Microsoft has appeared to have developed a viable competitor to AMD’s Mantle if the benchmarks displayed at Intel’s SIGGRAPH booth in Vancouver are consistent with real-world performance.
According to benchmarks and a demo ran at Intel’s SIGGRAPH booth, DirectX 12 offers a 70% boost in performance over DirectX 11 and offers substantial power savings to0. The demo run was a graphically intense simulation of what appears to be an asteroid belt with 50,000 asteroids rendered on screen. This is similar to AMD’s demo of Star Citizen — where tens of thousands of individual ships are rendered in a big dogfight — that it uses to promote Mantle. The demo was run on a Surface Pro 3, which is powered by a Core i5 chip with an Intel HD4400 GPU.
The benchmark Intel ran had two tests. In the first, the frame rate is constant (locked) allowing the benchmark to push the system as hard as possible to get the highest frames per second score possible. The second test, the frame rate is unlocked which allows the system to try and balance performance and power consumption.
As the image below displays, during the first test DirectX 12 had a nearly 50% power savings over DirectX 11.
In the second test, which tried to balance performance and power consumption, DirectX 11 pushed out 19 FPS while DirectX 12 was able to render 33 FPS.
As Intel explains in a blog post, the power savings come by substantially reducing CPU overhead.
“DirectX 12 is designed for low overhead, multi-threaded rendering. Using the new API we have reduced the CPU power requirement and thus freed up that power for the GPU,” Intel’s Andrew Lauritzen wrote in a blog post.
This is a victory for both Microsoft and Intel.

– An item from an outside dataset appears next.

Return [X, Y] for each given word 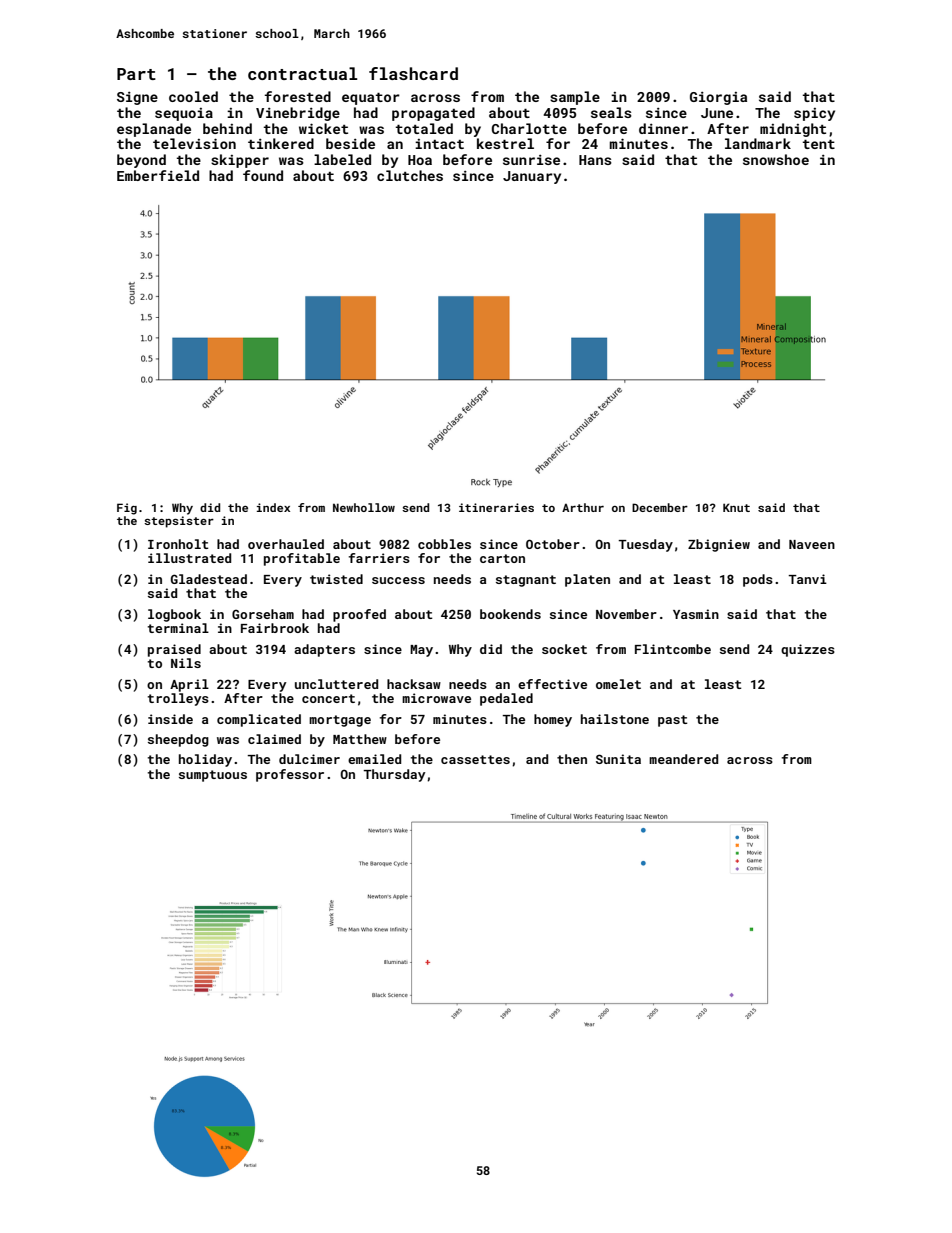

For Microsoft, it shows that there is no threat to the established legacy of DirectX. With data like this developers might have to take a long-hard look at moving to the relatively unused and untested Mantle — especially when DirectX runs (hypothetically) equally as well across all platforms. For Intel, this is a victory because it shows that its SoCs and CPUs have the ability to perform well in gaming scenarios on mobile platforms running Windows.
Perhaps there will be something of an API-war in 2015.